■ SOURCE PASSAGE ■
[start]

Rankin and Rebus
Rebus on TV, on Tour and Wordwide

John Hannah
Illustration courtesy of S.N. Publicity.

Rebus on TV
A TV version of Black and Blue, starring John Hannah as Rebus was screened in the UK in 2000. A series based on three further novels have been filmed, to be screened in the autumn 2001.

It was John Hannah (known for his roles in such films as Four Weddings and a Funeral, Sliding Doors and The Mummy) with his production company, Clerkenwell who bought the film rights and in conjunction with Scottish Television, are adapting several of the Rebus novels for the small screen. Hannah is delighted to be working in Scotland again on a home-grown project.

"Literature has just exploded here. People like Ian Rankin have found a voice. Like all the best crime fiction, it provides viewers with a vicarious thrill. Hopefully the series will spark interest and get people to read Ian Rankin's books. I shouldn't really be saying this but a couple of hours` reading is more rewarding than watching television. Reading the Rebus novels, you get the full, seven course degustation menu of Rankin's thoughts."

[end]

■ LISTED RECORDS ■
[start]

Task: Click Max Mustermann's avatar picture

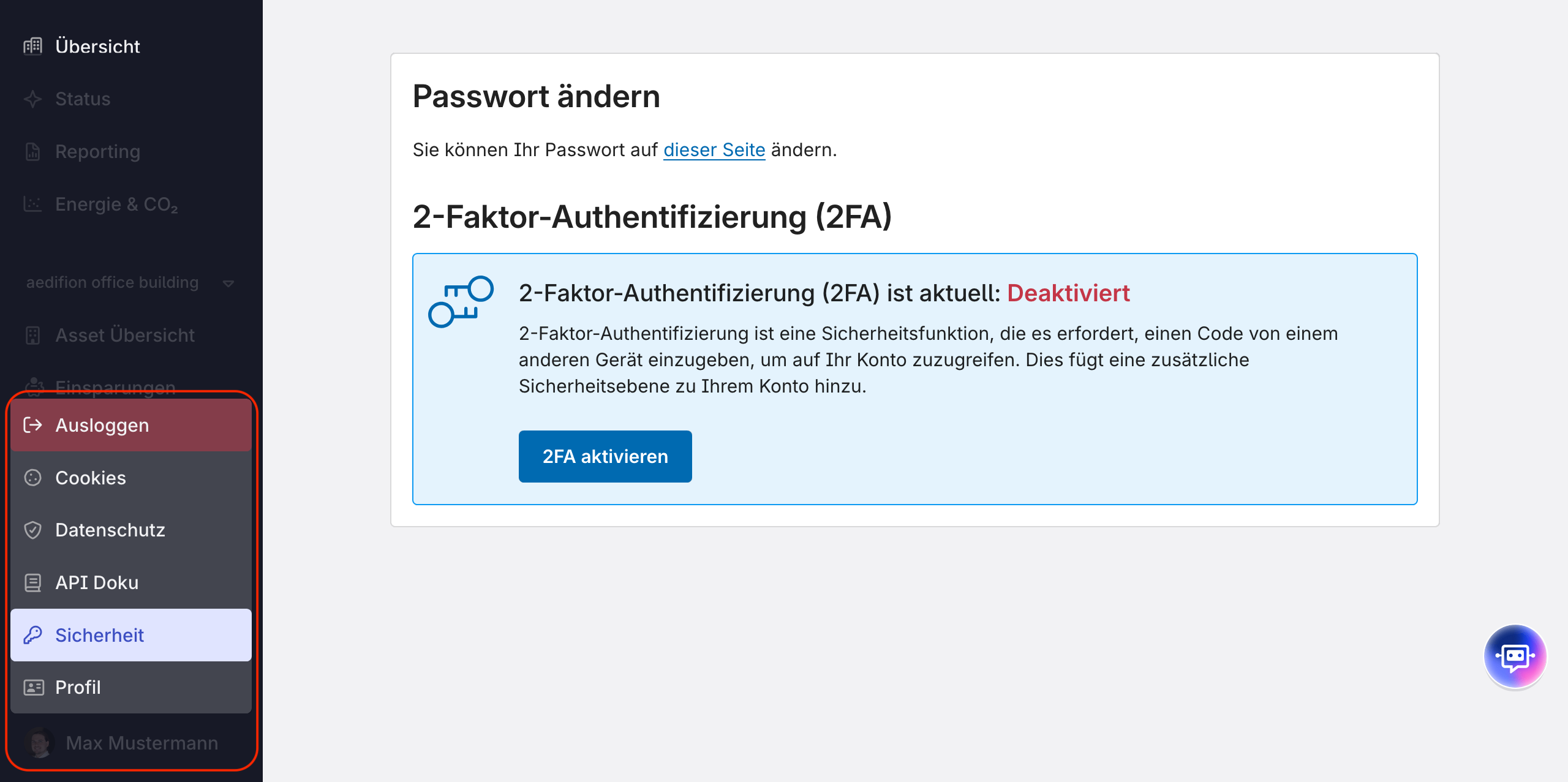Action: click(x=40, y=743)

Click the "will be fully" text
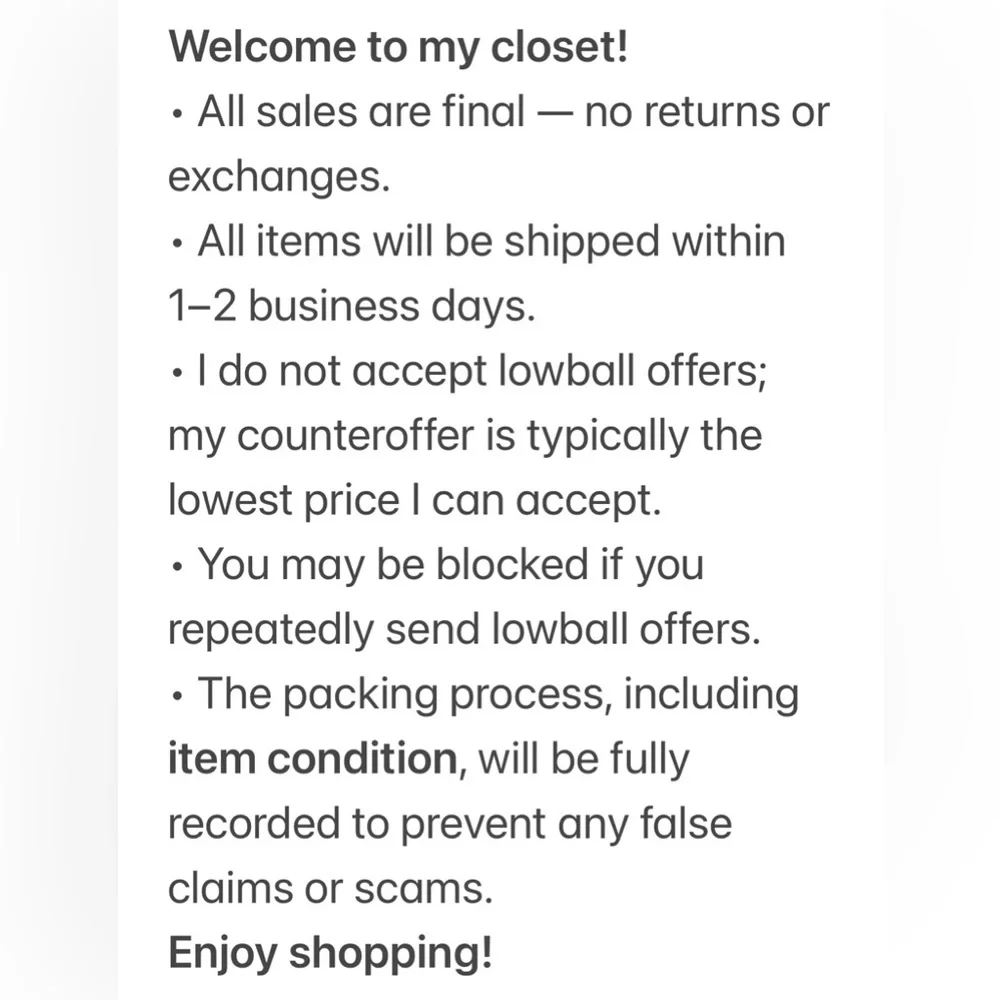tap(584, 760)
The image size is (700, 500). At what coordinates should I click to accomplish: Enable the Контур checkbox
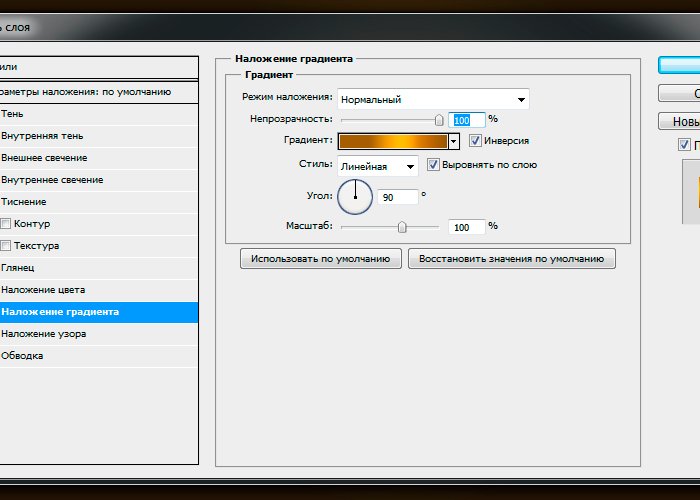6,224
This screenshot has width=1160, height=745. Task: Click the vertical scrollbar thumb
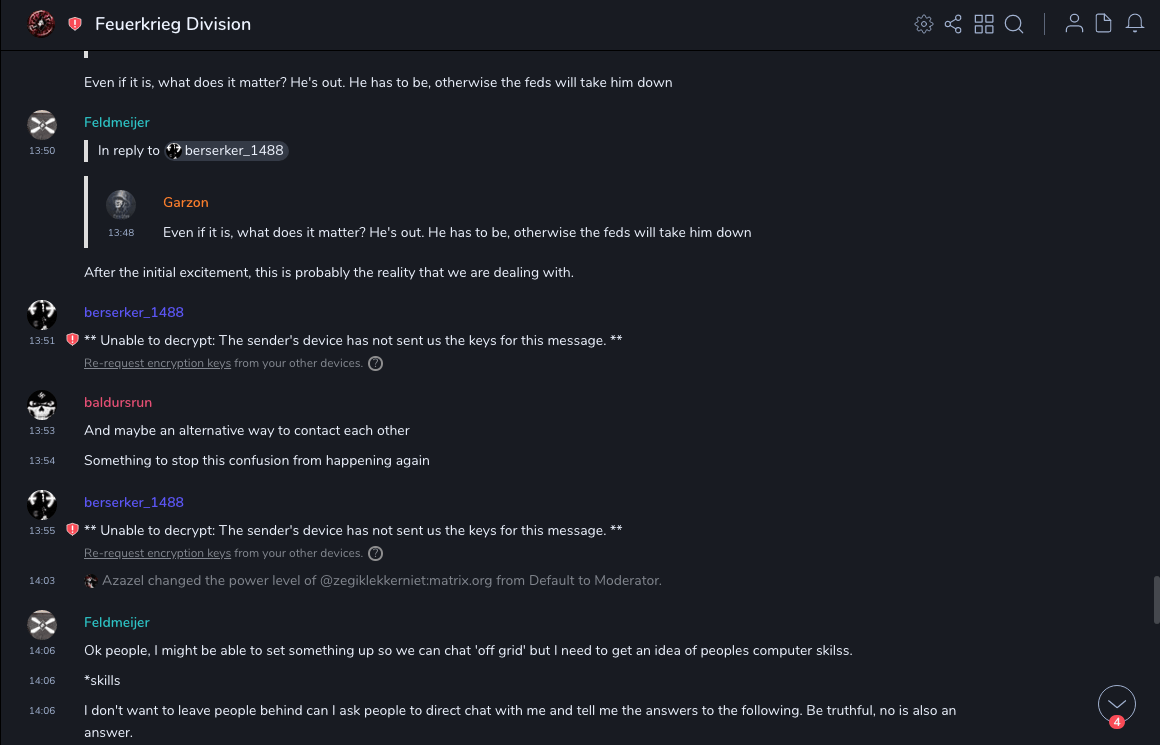point(1156,599)
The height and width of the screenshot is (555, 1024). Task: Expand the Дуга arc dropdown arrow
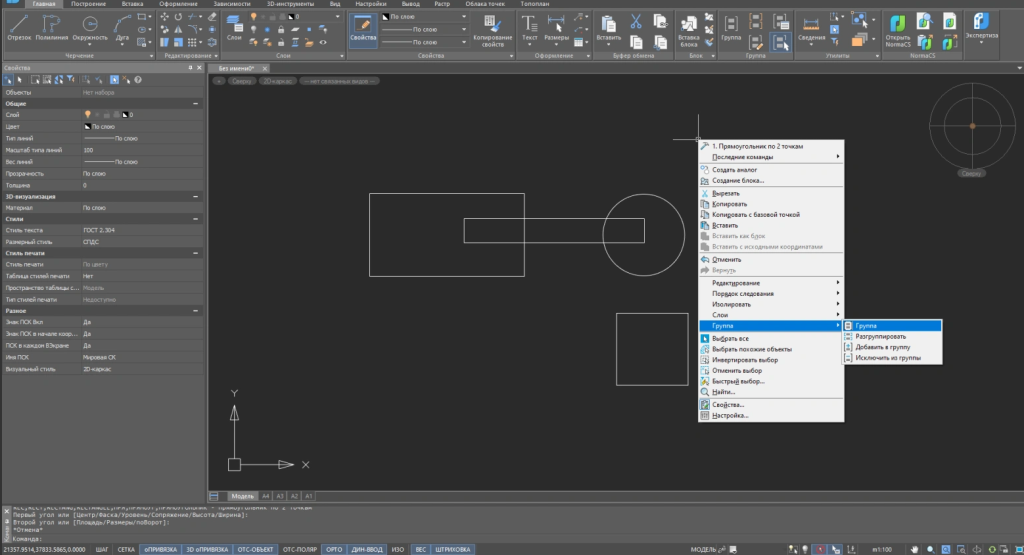(x=122, y=42)
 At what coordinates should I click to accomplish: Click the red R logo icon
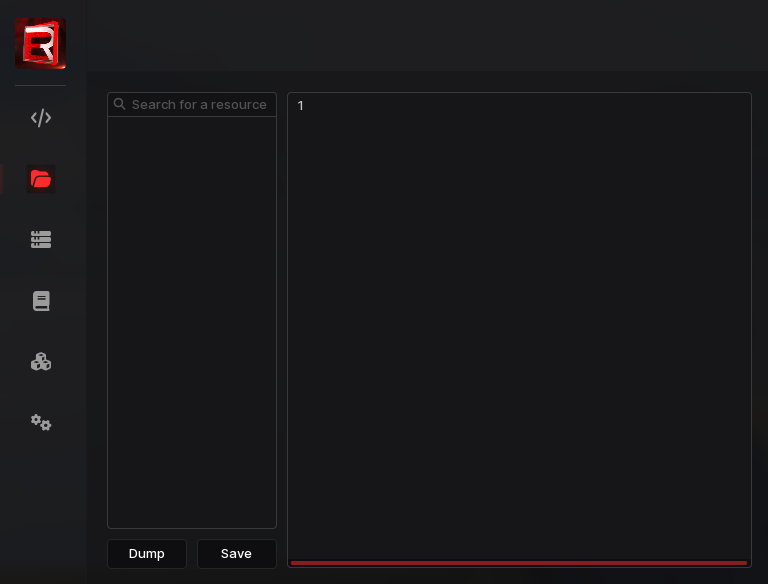click(41, 44)
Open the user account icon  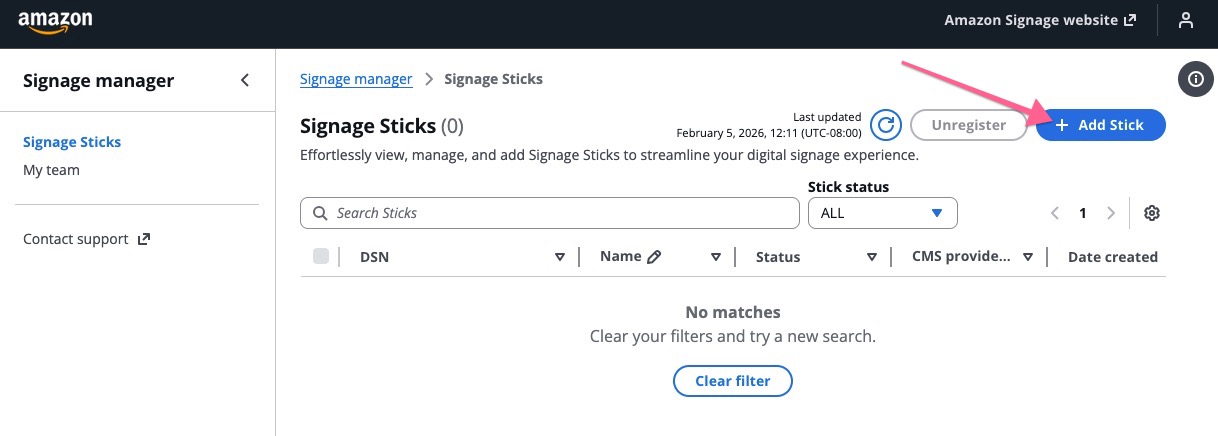(1186, 21)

[end]

■ CHALLENGES ■
**a.** Reproduce word for word the section of the Rebus on TV text that starts with the words containing "Rankin and Rebus" and ends with "a home-grown project.".
**b.** Continue the Rebus on TV text, starting right after its final sentence.

■ ANSWERS FOR THE EXERCISE ■
**a.**
Rankin and Rebus
Rebus on TV, on Tour and Wordwide

John Hannah
Illustration courtesy of S.N. Publicity.

Rebus on TV
A TV version of Black and Blue, starring John Hannah as Rebus was screened in the UK in 2000. A series based on three further novels have been filmed, to be screened in the autumn 2001.

It was John Hannah (known for his roles in such films as Four Weddings and a Funeral, Sliding Doors and The Mummy) with his production company, Clerkenwell who bought the film rights and in conjunction with Scottish Television, are adapting several of the Rebus novels for the small screen. Hannah is delighted to be working in Scotland again on a home-grown project.

**b.**
Rebustours
Rebustours You've read some of the novels, you may have seen the TV series, now you can experience the atmosphere of Edinburgh that Rebus knows and loves. There is a selection of three very contrasting two-hour walking Rebustours, led by local historian John Skinner who vividly re-enacts scenes and recites extracts as you visit the real settings where the grim and gruesome fictional events have taken place.

See the St. Leonard's Police Station, where Rebus is based, on to Salisbury Crags, to the City Morgue and down the Royal Mile. Or stroll along the Water of Leith, beneath the towering Dean Bridge, and recall the final chase and denouement in the last pages of The Falls. Walk around the New Town, with its elegant crescents and townhouses and end the tour, appropriately, at the Oxford Bar, where Rebus enjoys an occasional dram or two.

Another tour takes you to Leith and the docklands area, the Red-light district followed by a walk up to Warriston Cemetery and the setting of scenes in The Hanging Garden. These Rebustours are very cleverly and evocatively presented by John Skinner who also reveals fascinating stories, facts and figures about the city streets, place names and local history. Even if you have never read a Rebus novel the walks are entertaining and illuminating in their own right - but then you are sure to rush off to buy the novels and put the fascinating walk and all that you have experienced into perspective. "Fans of Ian Rankin's books won't want to miss this tour of Rebus's Edinburgh."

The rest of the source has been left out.